I say "new" because Stuart made it clear at the time of the Booker (and I think has said again) that this book was finished a long time back (well before Shuggie won the Booker) - partly due to the time it took him to write the more autobiographical Shuggie.
Then he talked about the book as a Romeo-Juliet rewrite which worried me a little as that makes it sound rather cliched/unoriginal (whereas SB was I felt very distinctive) - but let's see
Some detail
"Five years in the writing, Young Mungo is a vivid portrayal of working-class life and a deeply moving and highly suspenseful story of the dangerous first love of two young men: Mungo and James. Born under different stars—Mungo a Protestant and James a Catholic—they should be sworn enemies if they’re to be seen as men at all.
"Their environment is a hyper-masculine and sectarian one, for gangs of young men and the violence they might dole out dominate the Glaswegian estate where they live.

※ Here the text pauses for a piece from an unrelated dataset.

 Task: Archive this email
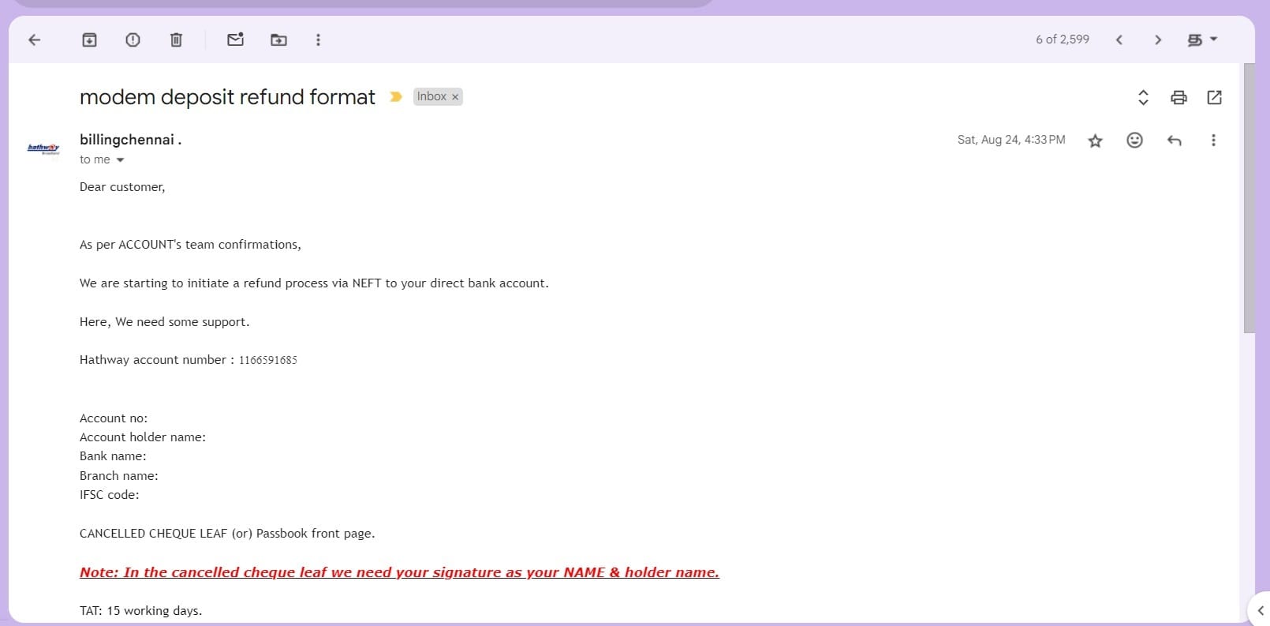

"And yet against all odds Mungo and James become best friends as they find a sanctuary in the pigeon dovecote that James has built for his prize racing birds . . . Young Mungo is a gripping and revealing story about the bounds of masculinity, the push and pull of family, the violence faced by many queer people, and the dangers of loving someone too much."

I have to say I think its a travesty that Glass Hotel/Station Eleven did not feature on the Booker - the two are great individually and as a pair brilliant. This one sounds fascinating
"In 1912, 18-year-old Edwin St Andrew crosses the Atlantic, exiled from English polite society. In British Columbia, he enters the forest, spellbound by the beauty of the Canadian wilderness, and for a split second all is darkness, the notes of a violin echoing unnaturally through the air. The experience shocks him to his core. Two centuries later Olive Llewelyn, a famous writer, is traveling all over Earth, far away from her home in the second moon colony. Within the text of Olive’s bestselling novel lies a strange passage: a man plays his violin for change in the echoing corridor of an airship terminal as the trees of a forest rise around him.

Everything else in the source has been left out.